Tribune

Afin de réduire la dette de l'État, Michel Cicurel, économiste et chef d'entreprise, appelle à mobiliser l’épargne de la classe moyenne en lui offrant un rendement élevé et garanti.

Le JDD - 12 juin 2023 - Par Michel Cicurel

Voici sa tribune. « La révolte des Français contre la réforme des retraites, qui ne permettra pas en l’état de sauver notre modèle social, est la dernière des illustrations du triangle des Bermudes dans lequel se débat notre exécutif. Ce triangle infernal, c’est d’abord la dégradation de nos finances publiques et le poids de notre dette ; c’est ensuite la préoccupation légitime de rendre espoir aux classes moyennes que la désespérance conduit au populisme ; c’est enfin l’urgence absolue de financer les transitions climatique, sanitaire, éducationnelle, et numérique, pour restituer sa souveraineté et son rang à la France, ce qui a été amorcé mais réclame beaucoup plus d’argent et nous n’en avons pas.
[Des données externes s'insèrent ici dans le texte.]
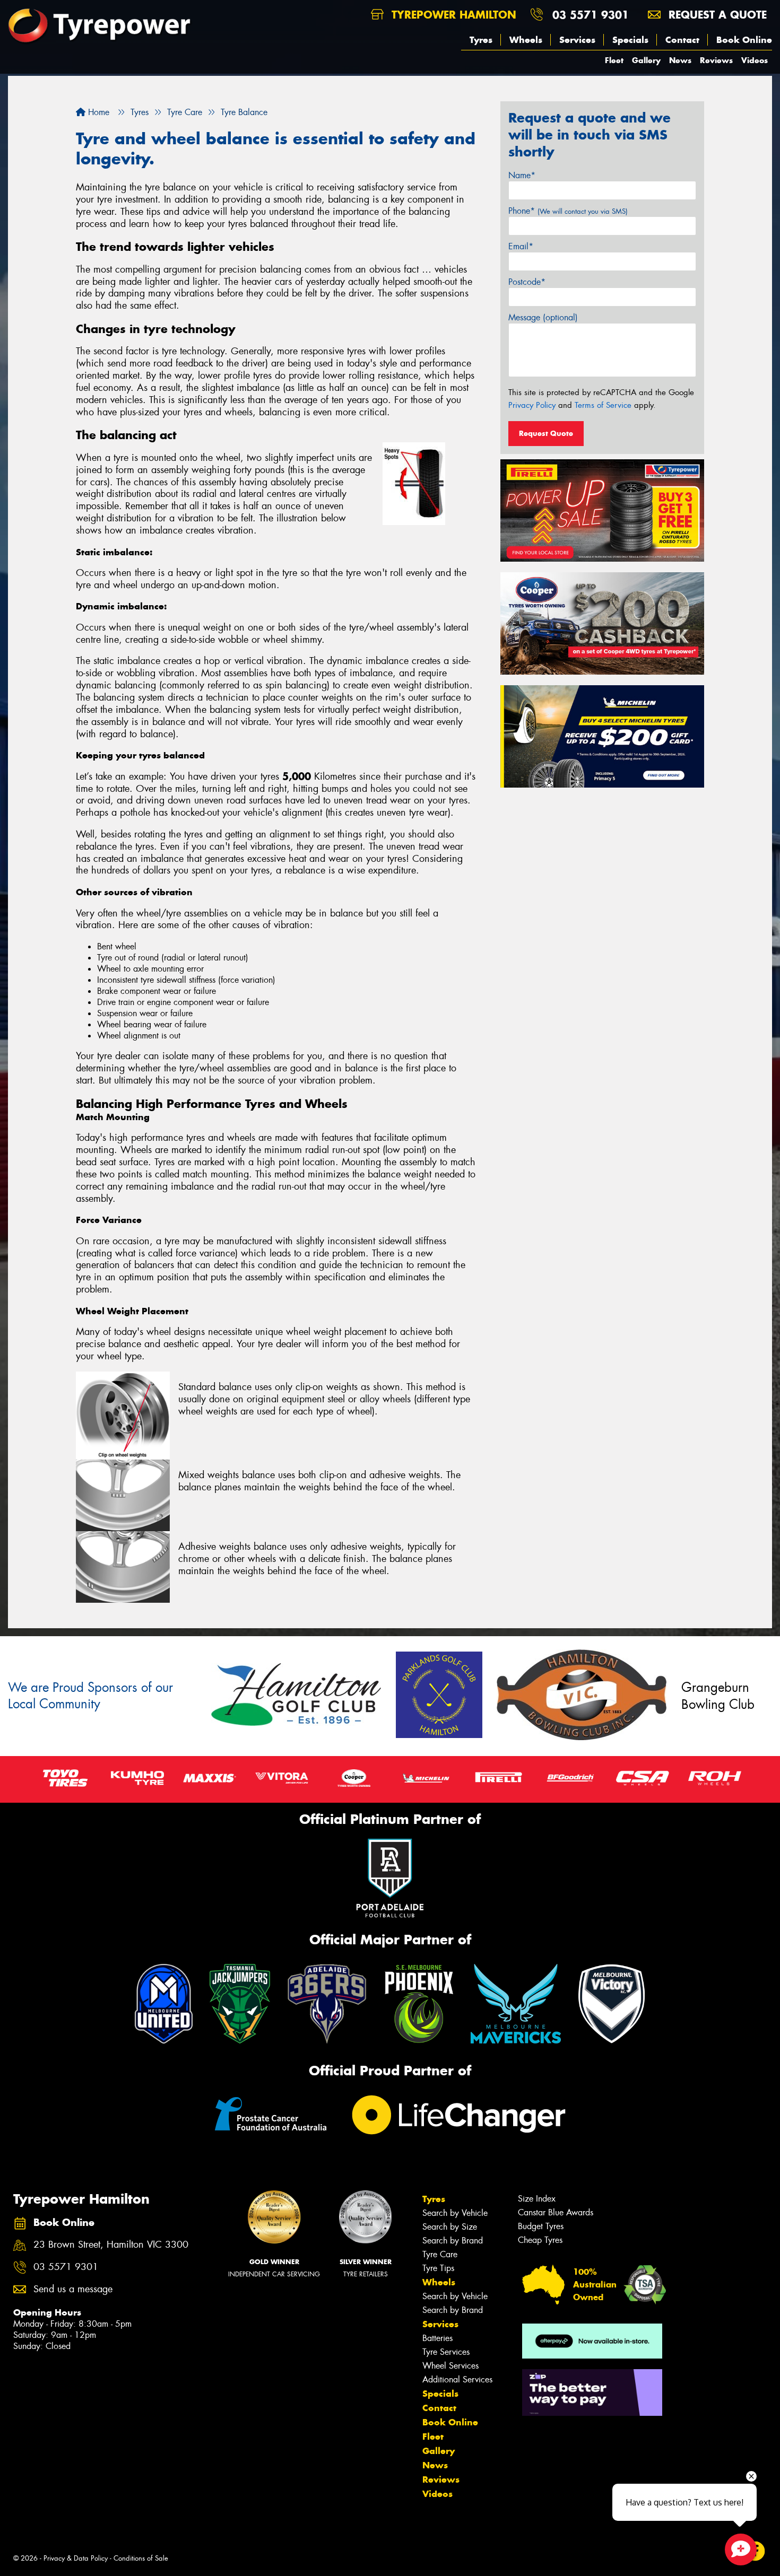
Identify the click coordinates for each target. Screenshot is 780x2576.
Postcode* (526, 281)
En effet, la cinquantaine de milliards de France 2030 s’agissant des investissements d’avenir est une prise de conscience, une excellente amorce de solutions. Mais il en faut en réalité dix à vingt fois plus ! Le rapport de France Stratégie chiffre à 66 milliards par an le seul coût de la transition climatique, dont la moitié à la charge de l’État. L’effort est également très insuffisant pour la réforme des retraites, seul vrai gisement d’économie massive pour l’État providence. Le régime par répartition ne peut survivre, quel que soit l’âge du départ, à l’évolution démographique. Il y avait en 1946, lors de sa création, huit actifs pour un retraité. En 2030, il y en aura un pour un et le retraité vivra au moins dix ans de plus. Je disais déjà dans La Génération inoxydable, paru en 1989, qu’il faudrait retarder l’âge de départ, qui reste à 64 ans l’un des plus bas d’Europe, mais réserver la retraite par répartition aux ménages modestes et fournir aux classes moyennes un complément d’épargne plus rémunérateur que l’immobilier ou le livret A.
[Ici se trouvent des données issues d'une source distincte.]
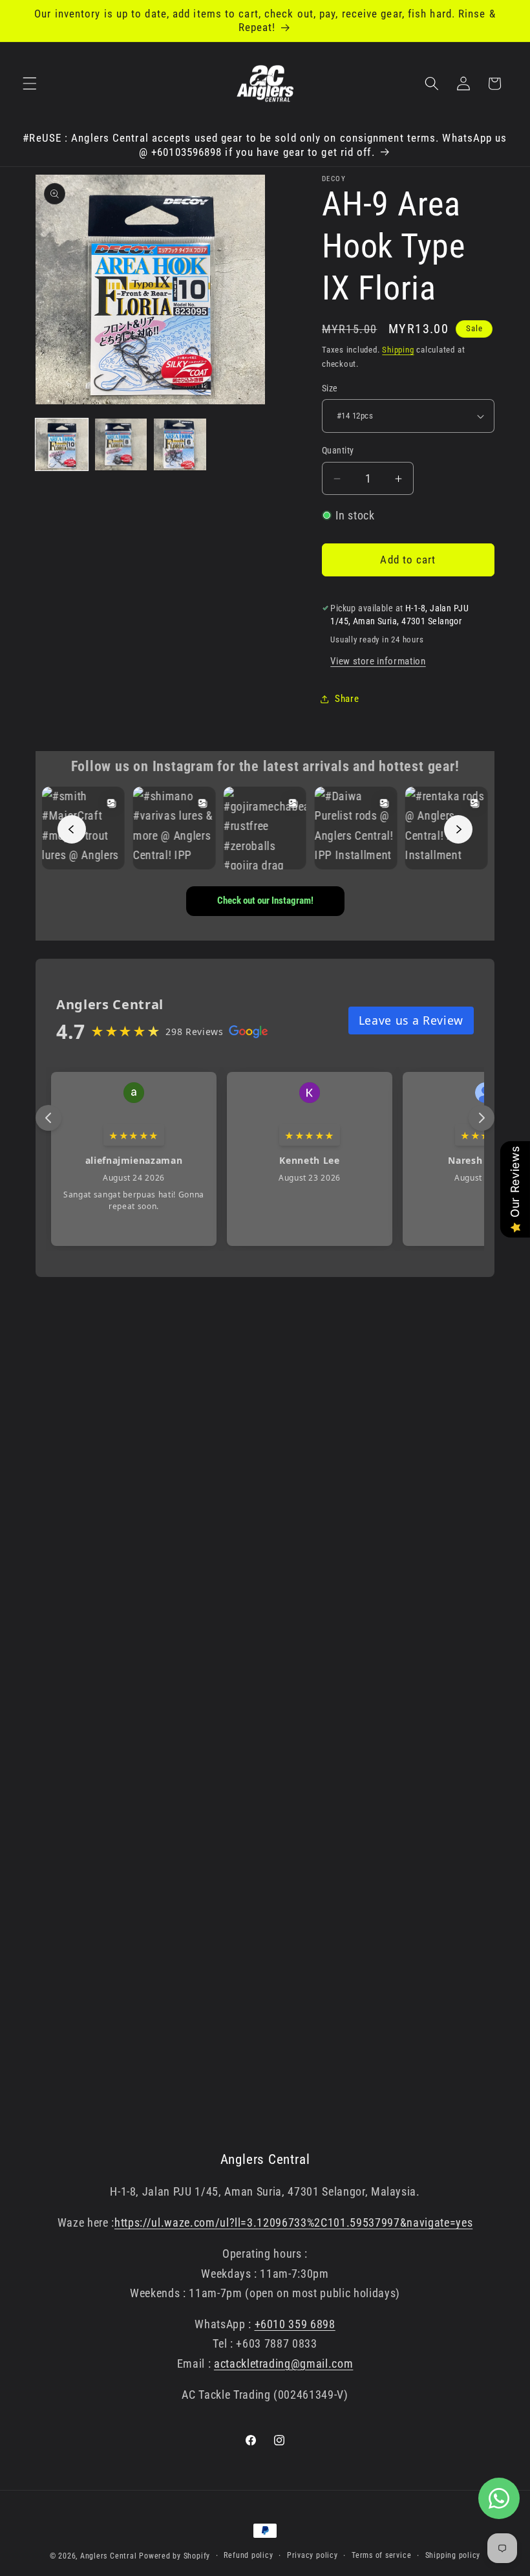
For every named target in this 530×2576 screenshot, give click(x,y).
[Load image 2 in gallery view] (121, 445)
L’enjeu pour les finances publiques représente près de dix fois l’économie de la réforme actuelle. En effet, depuis vingt ans, les contributions aux retraites sont passées de 10 à 14 % du PIB (le reste de l’Europe est à 10 %) et laissent un déficit en 2030 d’environ 2 % du PIB provenant du régime des fonctionnaires et du régime général, bien plus dégradé que ne le disent les prévisions du Conseil d’orientation des retraites. C’est donc 6 points de PIB qu’il faudrait économiser sur nos retraites, soit… plus de 150 milliards !

Mobiliser l'épargne moyenne

Comment sauver notre modèle social solidaire ? Comment préserver nos classes moyennes « trop riches pour être aidées, mais pas assez pour bien vivre » ? Comment leur assurer un avenir et une retraite paisibles ? Comment accélérer l’accès de la France au statut de grande nation technologique qui réclame les centaines de milliards de l’épargne populaire, aujourd’hui accaparée par la dette de l’État qu’il faut absolument réduire ?

La France dispose d’une amorce de solution sans doute trop simple pour convaincre : mobiliser utilement l’épargne de la classe moyenne en lui offrant un rendement élevé et garanti. Il faut substituer l’État garant à l’État dépensier. Une telle débudgétisation a permis la reconstruction après guerre, et c’est bien de cela qu’il s’agit ! Car les investissements d’avenir réputés à risque ne le sont pas au sein d’un portefeuille large et diversifié et ils promettent en moyenne un rendement trois à quatre fois supérieurs au livret A.

Ce sont les ménages aisés bien plus que la classe moyenne qui ont accès à ces investissements à très haut rendement parce qu’ils peuvent supporter ce risque plutôt théorique. Les classes moyennes (20 000 à 30 000 euros de revenus annuels et 200 000 à 300 000 euros de patrimoine net de dette) investissent dans l’immobilier financé à crédit, et des produits d’épargne sans risque qui rapportent moins que l’inflation.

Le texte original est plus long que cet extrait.